Source material:
►
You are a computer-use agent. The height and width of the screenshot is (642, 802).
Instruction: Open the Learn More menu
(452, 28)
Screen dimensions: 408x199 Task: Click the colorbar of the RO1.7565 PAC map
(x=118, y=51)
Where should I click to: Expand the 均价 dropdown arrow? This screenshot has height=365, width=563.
◄
Stated problem:
Rewrite the items above, putting "screen capture" wherever "screenshot" appears and changing nothing else.

Task solution:
You are a computer-use agent. The height and width of the screen capture is (642, 802).
Instruction: Open the Learn More menu
(452, 28)
Screen dimensions: 408x199 Task: Click the colorbar of the RO1.7565 PAC map
(x=118, y=51)
Where should I click to: Expand the 均价 dropdown arrow? This screen capture has height=365, width=563.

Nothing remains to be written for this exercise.